Take the lines from the one containing "You are a computer-use agent. 697x553 pixels." through the final line below and restate them exactly. Omit the pictures.

※

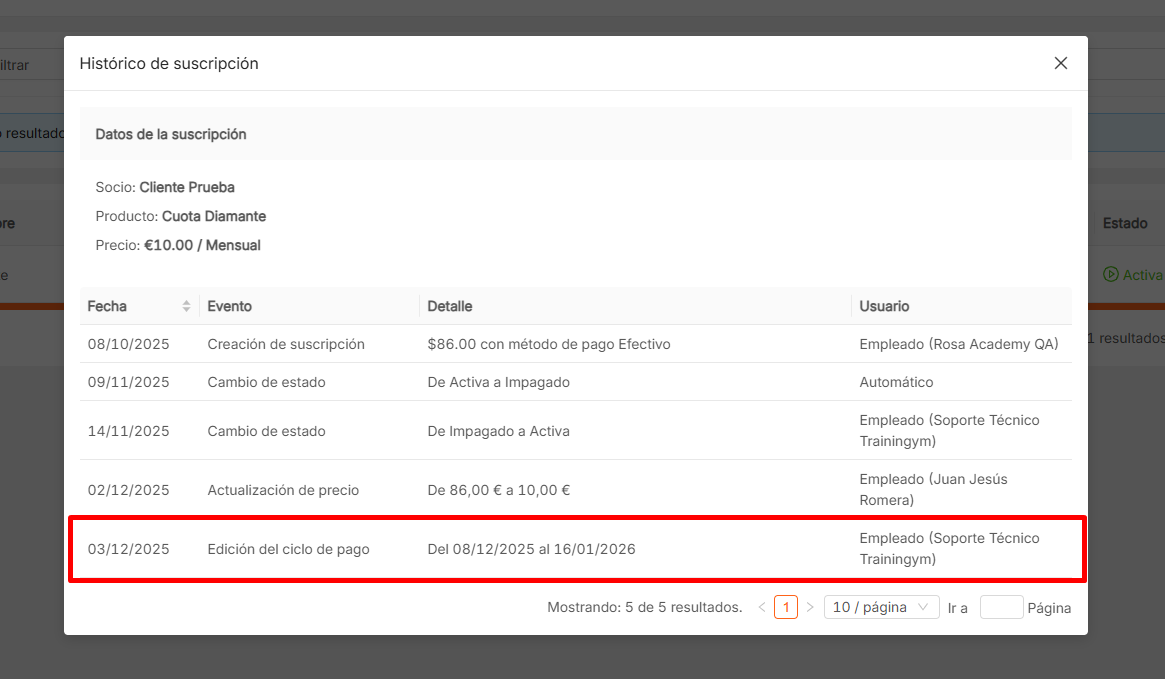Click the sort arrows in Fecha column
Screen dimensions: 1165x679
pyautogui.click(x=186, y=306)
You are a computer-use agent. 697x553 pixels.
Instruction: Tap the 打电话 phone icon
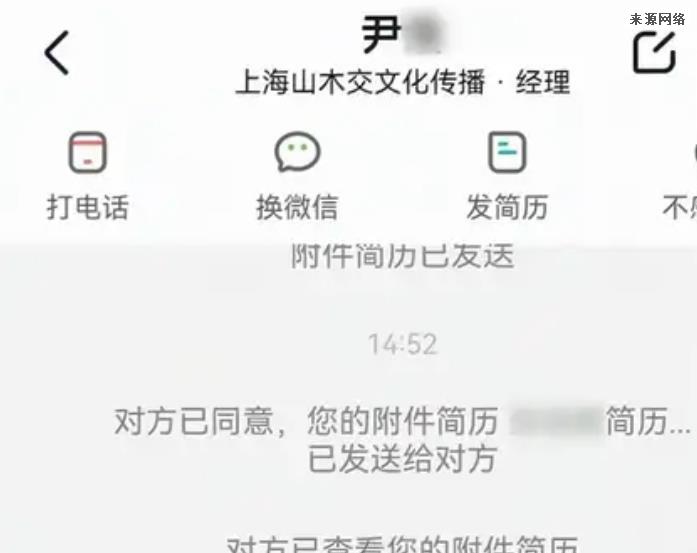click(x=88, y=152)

※

● Exercise response
You are a computer-use agent. 697x553 pixels.
Instruction: Tap the 打电话 phone icon
click(x=88, y=152)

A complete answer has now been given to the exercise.